Production Sampler Plugins

Below is a summary of the plugins that can be considered production quality in release 3.4.4 for commodity Linux environments.

name metric set content
dstat memory and other statistics from LDMSD itself
edac memory error checking from /sys/devices/system/edac metrics
jobid Currently running job id and user (requires loose cooperation from queuing system, e.g. slurm)
lnet_stats /proc/sys/lnet/stats metrics, particularly memory
lustre2_client Lustre client metrics
meminfo /proc/meminfo values
procinterrupts interrupt counters (very large datasets on many-core machines)
procnetdev /proc/net tcp interface device counters (excludes rdma traffic/errors)
procnfs nfs v3 client statistics (calls, bytes)
procstat /proc/stat counters (includes cpu tick)
sysclassib infiniband counters and rates (includes rdma traffic/errors)
vmstat /proc/vmstat counters

Production Store Plugins

name output format notes
store_csv CSV files requires the size of metric sets of a given name (schema) be identical across all nodes.
store_flatfile 1-metric files narrow CSV file per metric with timestamp and source columns.
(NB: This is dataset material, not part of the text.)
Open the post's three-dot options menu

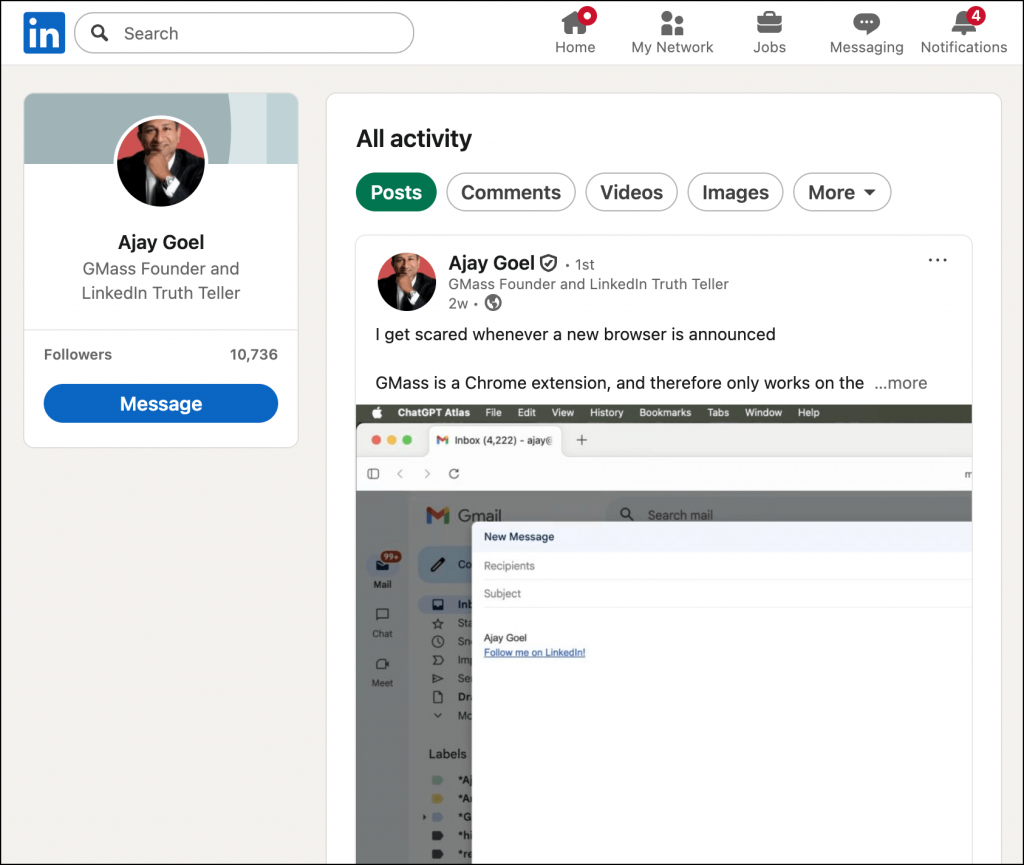tap(937, 260)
Tolerates conflicting schema definitions.
strore_rabbitv3 AMQP messages feeds all metrics to single AMQP broker via librabbitmq 0.8. (multiple routing keys)
strore_rabbitkw AMQP messages feeds all metrics to single AMQP broker via librabbitmq 0.8. (single routing key)

Vendor specific

Below is a summary of the plugins that can be considered production quality in release 3.4.4 for CLE6

aries_mmr/nic_mmr/rtr_mmr Cray XC aries network counters
cray_system_sampler wide variety of Cray XE/XC metrics
kgnilnd kernel-space sampler for network data

These also work on appropriate platforms

cray_power_sampler  ?
msr_interlagos AMD CPU event counters

Testing/Tutorial

all_example (tutorial/testing)
array_example arrays (tutorial/testing)
clock ticker (tutorial/testing)
fptrans floating point transmission test sets (testing)
generic_sampler (tutorial/testing)
synthetic generates synthetic waveform data sets (testing)


Experimental

hfclock high frequency clock
perfevent Process perf event counters
power_sampler Power API 1
rapl PAPI counters
spapi PAPI counters
switchx infiniband switch port data
test_sampler  ?
timer_base  ?
tsampler  ?
store_sos Scalable Object Store storage prototype

Other

All other plugins should be considered unsupported.